===== TEXT SECTION =====
That’s just one example—but it was published in a top journal, was featured uncritically in the national news media, and has still never been retracted by the authors.

There was also the RD on governors’ elections and lifespan which had all sorts of problems. Election outcomes can be considered random near the boundary, but in real life what we have there is an observational study with finite N and issues of balance between treatment and control groups, forking paths, data quality, and all the rest. These problems are not unique to RD: if regression discontinuity had never been born, any analyses of these data would still have to address balance between treatment and control groups, forking paths, data quality, and all the rest. I’d say that RD added nothing to the analysis. Rather, it made the analysis worse, first because it gave the authors overconfidence (the attitude is that the hardest thing in causal inference is identification, so once people think they have identification, they have permission to turn their brains off), and second because they were under the impression that if you’re doing RD you don’t need to adjust for differences between treated and control groups, other than in the forcing variable.
=====
- [SHORT EXERCISE A]:
Copy the part of the passage on regression discontinuity starting with "That’s just one" and going on through "by the authors.", word for word.
- [SHORT EXERCISE B]:
In the rows, write out word for word the lines starting with the line with "How do I perform: Tap the lower" and going on through the line with "pyautogui.click(x=166, y=23)".
The passage on regression discontinuity has no connection to the rows.
===== INFORMATION SUPPLIED =====
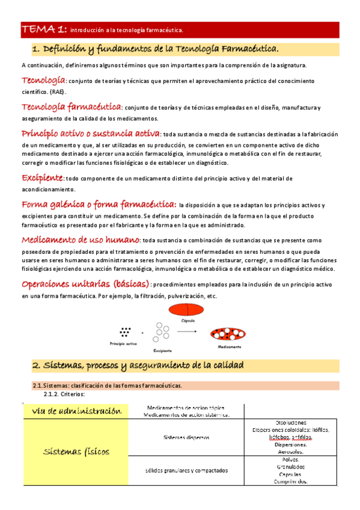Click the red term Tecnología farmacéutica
pyautogui.click(x=71, y=107)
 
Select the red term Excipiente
pyautogui.click(x=42, y=178)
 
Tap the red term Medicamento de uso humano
pyautogui.click(x=81, y=239)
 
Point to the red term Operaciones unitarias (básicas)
pyautogui.click(x=85, y=284)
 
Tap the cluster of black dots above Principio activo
pyautogui.click(x=125, y=331)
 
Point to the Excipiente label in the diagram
pyautogui.click(x=162, y=350)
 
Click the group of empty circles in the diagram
pyautogui.click(x=162, y=333)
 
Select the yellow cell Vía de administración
pyautogui.click(x=76, y=411)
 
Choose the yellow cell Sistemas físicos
pyautogui.click(x=76, y=452)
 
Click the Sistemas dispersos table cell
pyautogui.click(x=186, y=438)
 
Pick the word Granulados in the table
pyautogui.click(x=290, y=466)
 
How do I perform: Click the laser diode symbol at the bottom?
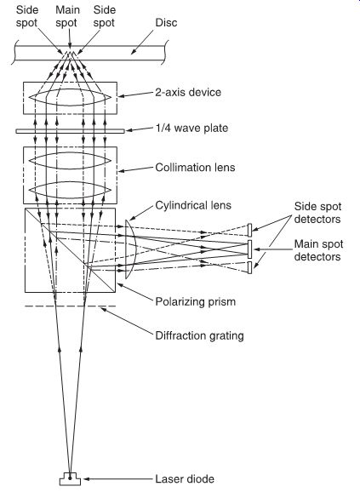pyautogui.click(x=70, y=479)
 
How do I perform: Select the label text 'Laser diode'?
pyautogui.click(x=185, y=479)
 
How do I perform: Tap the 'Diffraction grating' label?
pyautogui.click(x=199, y=335)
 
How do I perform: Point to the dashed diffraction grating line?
pyautogui.click(x=70, y=306)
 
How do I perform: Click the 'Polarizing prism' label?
pyautogui.click(x=196, y=302)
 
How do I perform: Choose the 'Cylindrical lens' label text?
pyautogui.click(x=193, y=205)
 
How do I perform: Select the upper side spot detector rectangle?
pyautogui.click(x=250, y=230)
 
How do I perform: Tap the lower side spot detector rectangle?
pyautogui.click(x=250, y=267)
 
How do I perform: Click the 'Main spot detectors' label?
pyautogui.click(x=318, y=250)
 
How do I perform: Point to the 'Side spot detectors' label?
pyautogui.click(x=317, y=213)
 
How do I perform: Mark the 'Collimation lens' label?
pyautogui.click(x=195, y=167)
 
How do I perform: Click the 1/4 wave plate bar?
pyautogui.click(x=71, y=131)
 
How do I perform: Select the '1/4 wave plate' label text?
pyautogui.click(x=191, y=128)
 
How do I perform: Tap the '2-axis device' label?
pyautogui.click(x=188, y=92)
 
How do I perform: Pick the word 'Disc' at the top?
pyautogui.click(x=166, y=23)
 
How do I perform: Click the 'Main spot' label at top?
pyautogui.click(x=67, y=16)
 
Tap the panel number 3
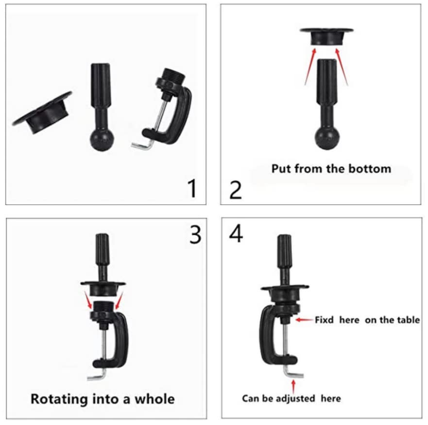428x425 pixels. (195, 235)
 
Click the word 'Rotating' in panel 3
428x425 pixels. (61, 399)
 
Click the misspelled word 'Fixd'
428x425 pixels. (325, 320)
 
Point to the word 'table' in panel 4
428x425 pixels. (409, 320)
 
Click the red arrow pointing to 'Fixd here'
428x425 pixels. (304, 320)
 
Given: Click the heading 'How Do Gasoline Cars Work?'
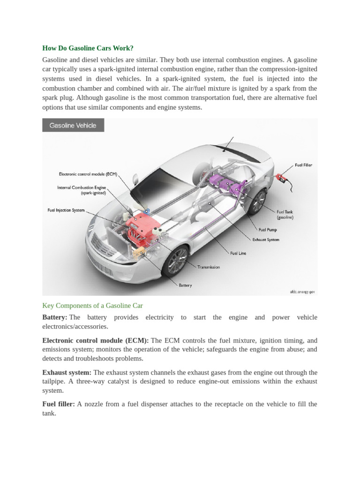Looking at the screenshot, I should [88, 48].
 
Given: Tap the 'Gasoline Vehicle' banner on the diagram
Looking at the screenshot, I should [73, 125].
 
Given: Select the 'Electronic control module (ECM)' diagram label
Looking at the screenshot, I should [88, 173].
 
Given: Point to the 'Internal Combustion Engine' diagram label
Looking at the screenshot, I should [82, 190].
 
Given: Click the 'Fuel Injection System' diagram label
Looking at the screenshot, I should [66, 210].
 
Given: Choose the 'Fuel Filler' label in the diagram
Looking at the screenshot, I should [303, 165].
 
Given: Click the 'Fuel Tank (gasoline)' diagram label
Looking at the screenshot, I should [285, 215].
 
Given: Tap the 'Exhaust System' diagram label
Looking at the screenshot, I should [266, 240].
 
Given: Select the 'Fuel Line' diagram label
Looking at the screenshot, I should [238, 253].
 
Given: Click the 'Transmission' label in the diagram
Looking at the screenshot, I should [209, 267].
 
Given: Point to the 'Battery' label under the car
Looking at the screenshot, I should [185, 285].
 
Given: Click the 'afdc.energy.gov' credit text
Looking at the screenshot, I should [302, 292].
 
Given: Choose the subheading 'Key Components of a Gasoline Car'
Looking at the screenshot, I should [92, 306].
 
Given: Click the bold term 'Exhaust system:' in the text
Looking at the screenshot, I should [67, 372].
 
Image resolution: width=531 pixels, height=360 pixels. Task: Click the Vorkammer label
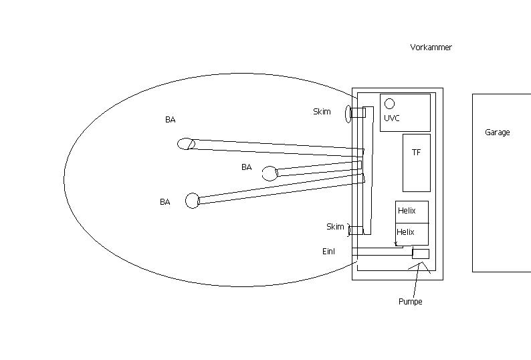click(431, 48)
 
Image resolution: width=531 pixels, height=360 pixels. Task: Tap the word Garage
click(497, 132)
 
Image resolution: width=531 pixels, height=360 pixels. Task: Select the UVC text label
click(392, 118)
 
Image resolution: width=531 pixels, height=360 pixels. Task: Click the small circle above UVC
click(390, 104)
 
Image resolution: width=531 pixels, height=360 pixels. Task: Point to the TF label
click(416, 153)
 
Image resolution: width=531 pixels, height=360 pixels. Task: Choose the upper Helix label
click(407, 211)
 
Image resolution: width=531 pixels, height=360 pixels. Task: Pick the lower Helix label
click(405, 232)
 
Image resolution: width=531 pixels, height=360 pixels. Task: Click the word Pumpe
click(411, 301)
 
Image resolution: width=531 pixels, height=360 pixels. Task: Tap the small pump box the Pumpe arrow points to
click(421, 254)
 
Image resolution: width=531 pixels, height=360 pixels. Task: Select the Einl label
click(328, 252)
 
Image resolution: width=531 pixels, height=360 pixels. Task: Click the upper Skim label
click(322, 112)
=====
- [WRITTEN REPLY A]:
That’s just one example—but it was published in a top journal, was featured uncritically in the national news media, and has still never been retracted by the authors.

- [WRITTEN REPLY B]:
How do I perform: Tap the lower side spot detector rectangle?
pyautogui.click(x=250, y=267)
 
How do I perform: Click the 'Main spot detectors' label?
pyautogui.click(x=318, y=250)
 
How do I perform: Point to the 'Side spot detectors' label?
pyautogui.click(x=317, y=213)
 
How do I perform: Mark the 'Collimation lens' label?
pyautogui.click(x=195, y=167)
 
How do I perform: Click the 1/4 wave plate bar?
pyautogui.click(x=71, y=131)
 
How do I perform: Select the '1/4 wave plate' label text?
pyautogui.click(x=191, y=128)
 
How do I perform: Tap the '2-axis device' label?
pyautogui.click(x=188, y=92)
 
How do I perform: Pick the word 'Disc' at the top?
pyautogui.click(x=166, y=23)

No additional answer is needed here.